There are actually five main types, and they all get things moving in different ways, , Marc Leavey, M.D., an internist at Baltimore's Mercy Medical Center, tells SELF. And some of them are available in both an oral form and a rectal suppository. Here is how they work, as explained by the Mayo Clinic:
- Stimulants (Dulcolax, Senokot): This class of laxatives triggers contractions of intestinal wall muscles in order to move stool along the GI tract, resulting in elimination. These are available in oral forms and as a rectal suppository.
- Osmotics (Milk of Magnesia, Miralax): They work by drawing water from nearby body tissue into the colon in order to soften the stool and spur bowel action.
- Bulking agents (Metamucil, Benefiber, Citrucel): These fiber supplements absorb liquid in the intestines and swell up to form a large, soft, bulky stool, the presence of which prompts a normal bowel movement.
- Lubricants (Fleet): These use oil, like mineral oil, to coat both the bowel and the stool, keeping the stool moist and soft and helping it pass through the GI tract more easily. These also come in rectal suppository form.
- Stool softeners (Colace, Surfak): These help reduce straining by helping moisture mix into dry, hard stools.
3. Laxatives will not help you actually lose fat.
If you try to use laxatives for weight loss, you may well see the number on the scale go down. But this apparent drop is deceiving because it’s actually water weight that you’re losing, women’s health expert Jennifer Wider, M.D., tells SELF. The weight loss is temporary and is not actually changing your body fat composition. “Very little to no fat can be lost [with laxatives],” Dr. Wider explains..
While weight and weight loss are highly individual and complex issues, what’s clear is that they depend on a number of factors in and out of your control. This includes your diet and exercise routine, yes, but also things like your metabolism, hormones, genetics, other health issues you have going on, or medications you’re taking. In any case, as Dr. Leavey puts it,your body weight has to do with so much more than "excess poop.”
4. Long-term use of laxatives can actually perpetuate your constipation issues.
Stimulant laxatives, the kind most commonly used for weight loss, are “relatively harsh” and shouldn’t be used for a long period of time, says Dr. Leavey. Why? “The bowel can get used to them, leading to more constipation,” he explains. Your system develops a dependence on them, according to the Mayo Clinic, meaning your ability to have natural bowel movements declines and need more and more laxatives. It’s a nasty cycle best avoided. (That said, if you do think you have developed a dependence on laxatives, talk to your doctor.) According to the NIDDK, you should only use stimulant laxatives if your constipation is severe or other laxatives have not helped.

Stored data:
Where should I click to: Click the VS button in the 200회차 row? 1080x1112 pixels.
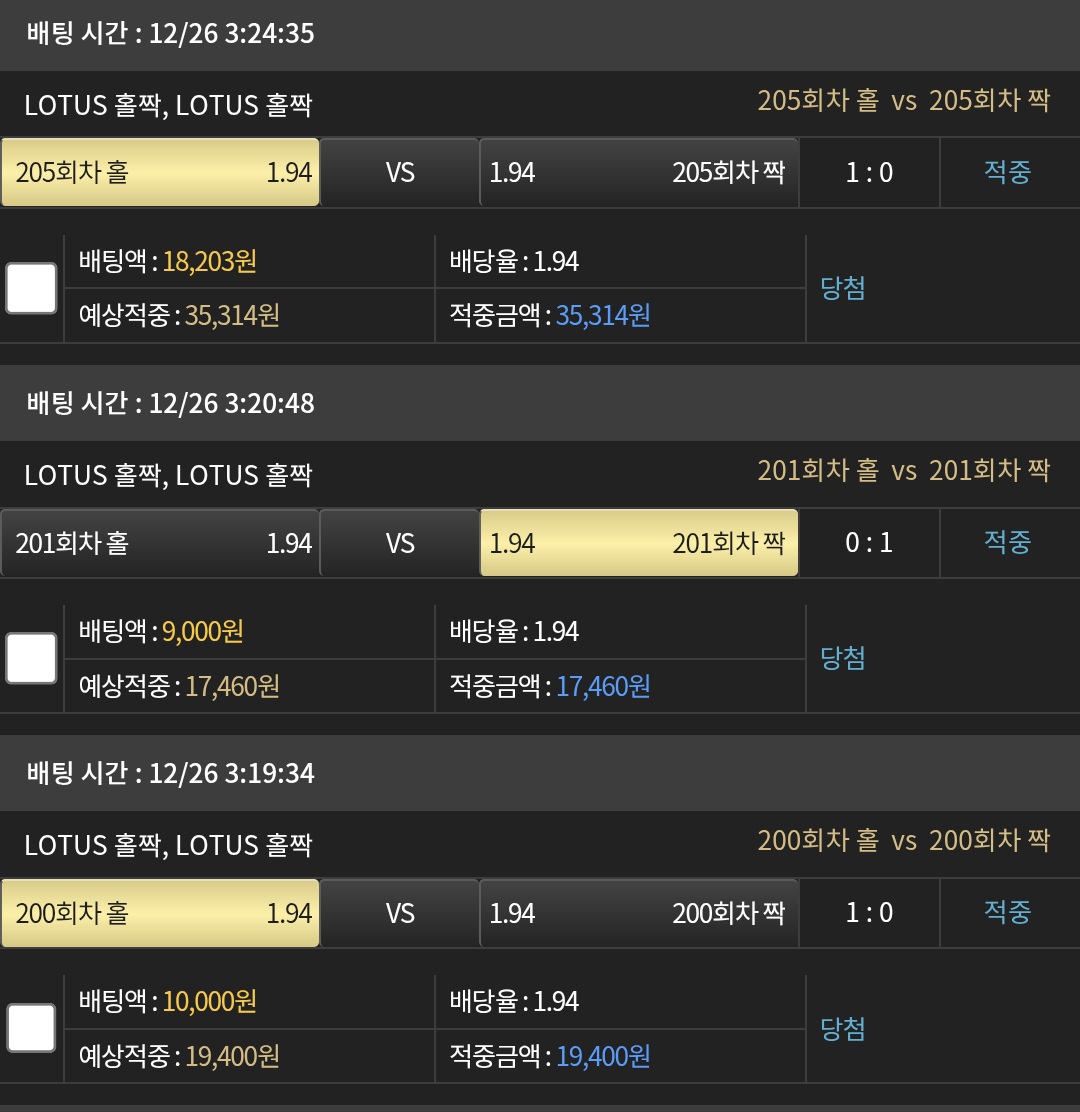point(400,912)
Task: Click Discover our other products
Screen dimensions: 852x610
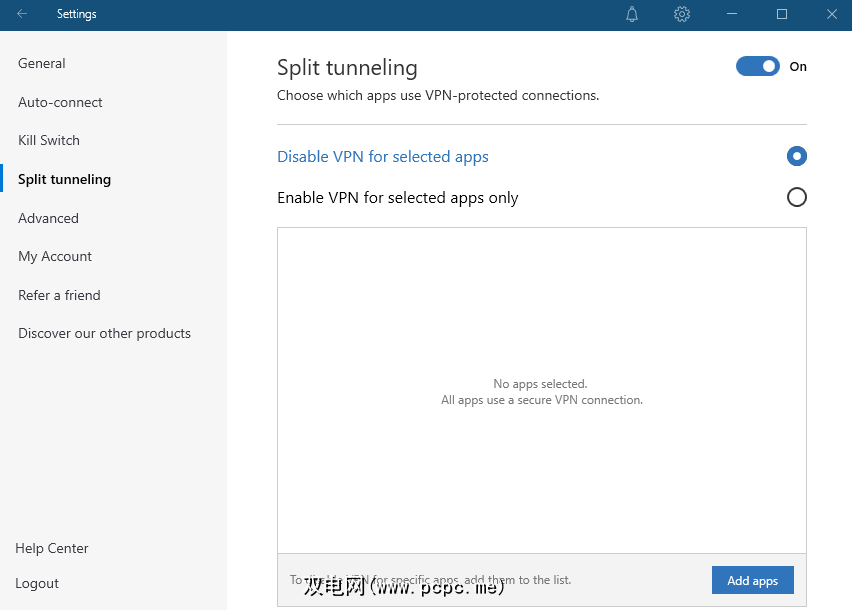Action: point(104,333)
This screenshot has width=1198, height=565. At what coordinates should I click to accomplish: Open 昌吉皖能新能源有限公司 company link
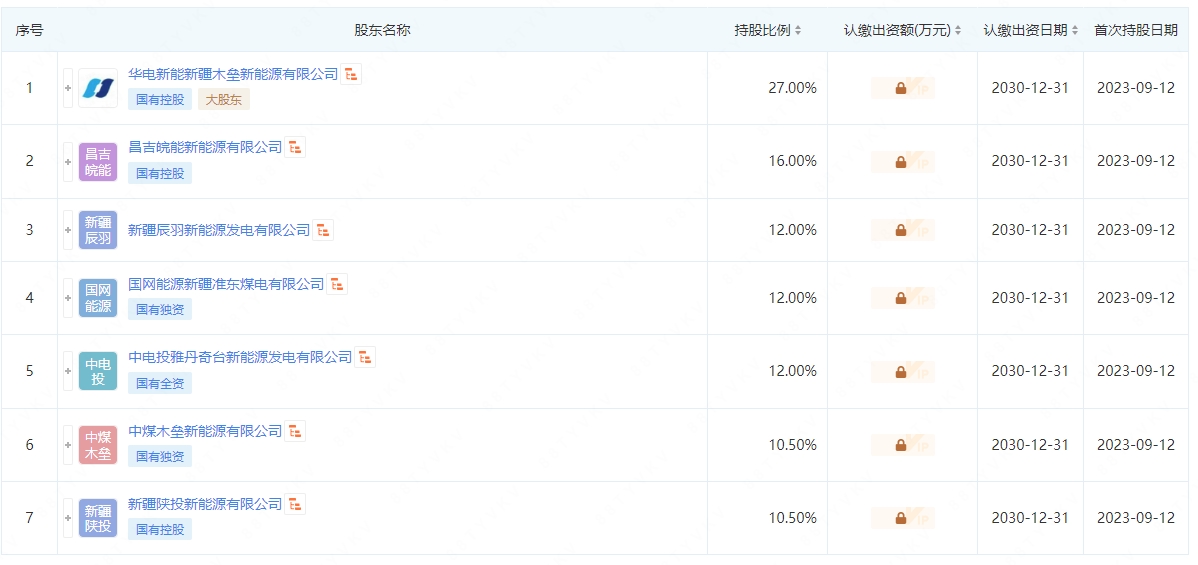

---

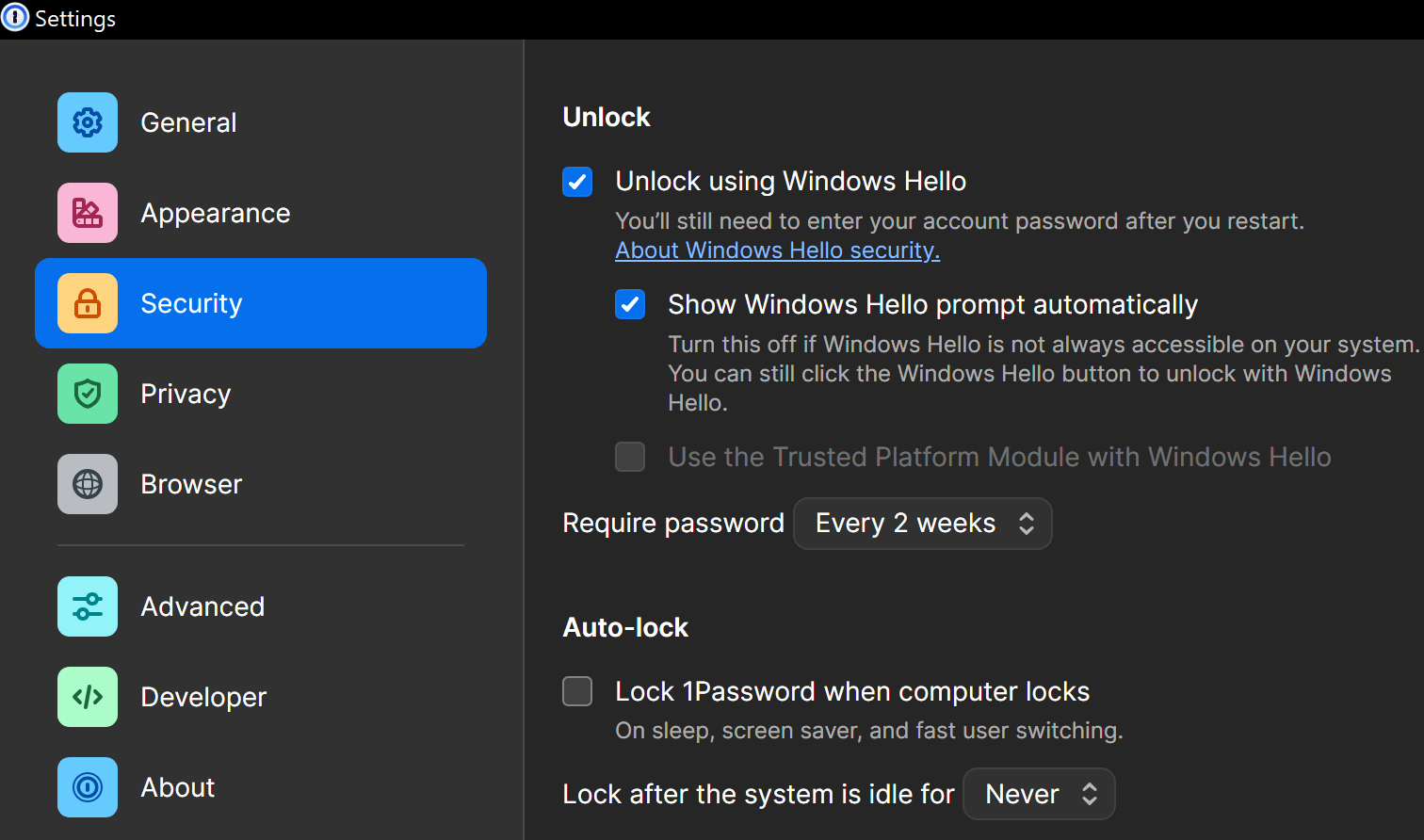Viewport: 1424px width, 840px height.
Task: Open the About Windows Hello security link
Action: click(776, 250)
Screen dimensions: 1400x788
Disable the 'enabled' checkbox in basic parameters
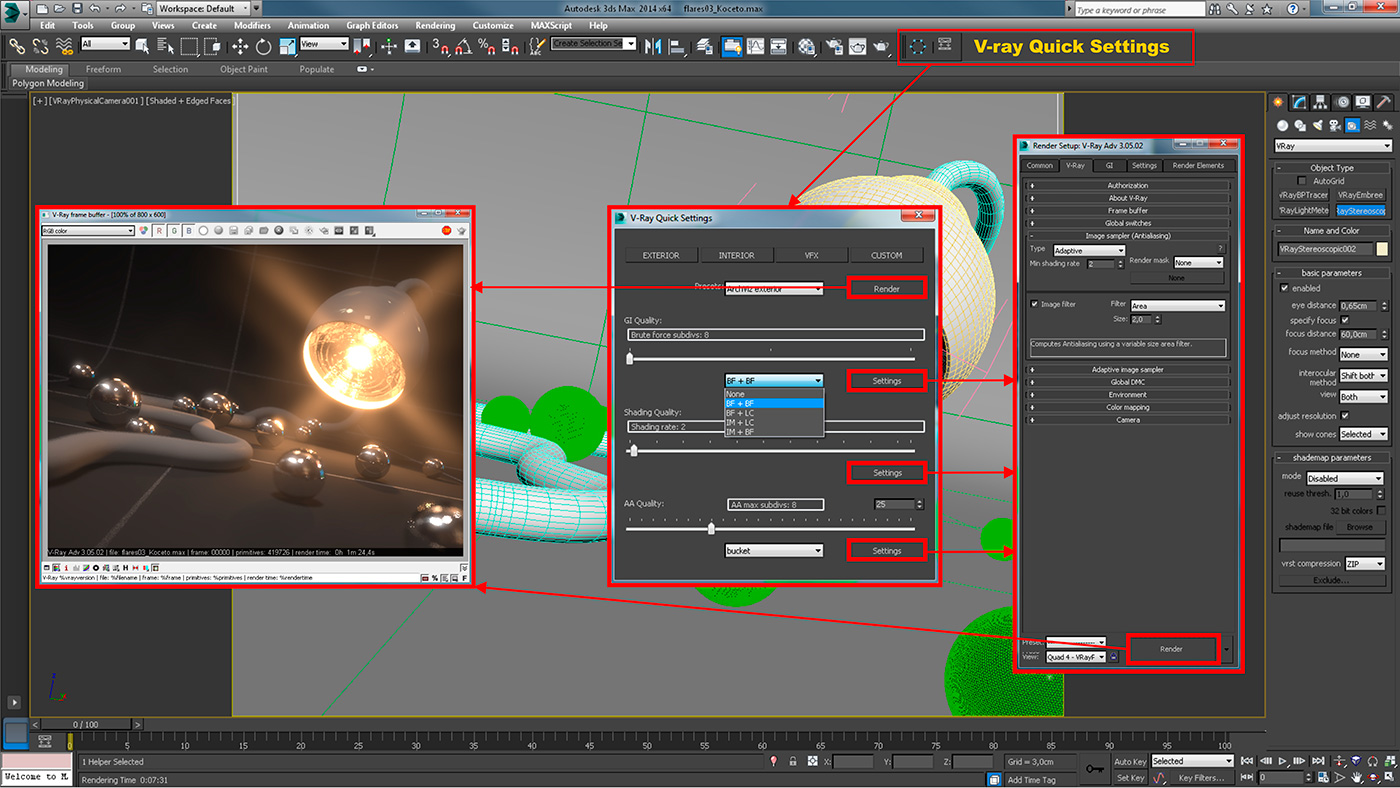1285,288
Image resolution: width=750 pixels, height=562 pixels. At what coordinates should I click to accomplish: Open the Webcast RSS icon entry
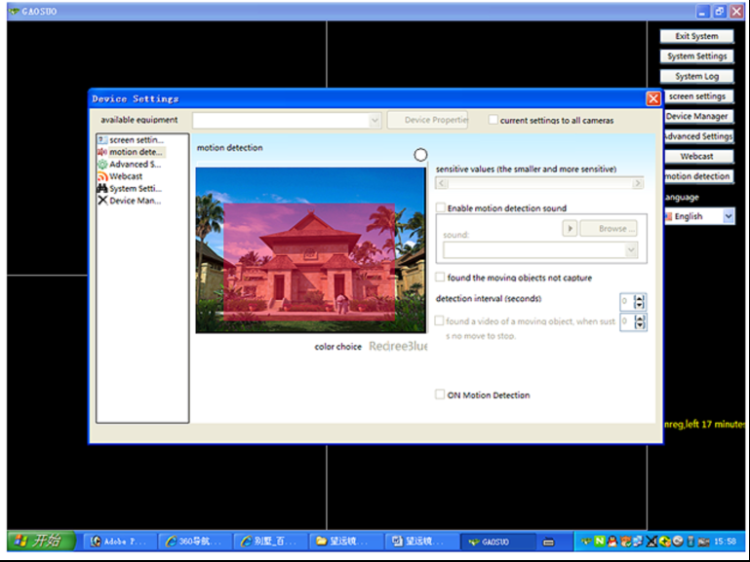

• EXERCISE DESCRIPTION:
Write out the portion of the laxatives text above between "- Lubricants (Fleet): These" and "dry, hard stools.", inclusive, without changing a word.

• WRITTEN RESPONSE:
- Lubricants (Fleet): These use oil, like mineral oil, to coat both the bowel and the stool, keeping the stool moist and soft and helping it pass through the GI tract more easily. These also come in rectal suppository form.
- Stool softeners (Colace, Surfak): These help reduce straining by helping moisture mix into dry, hard stools.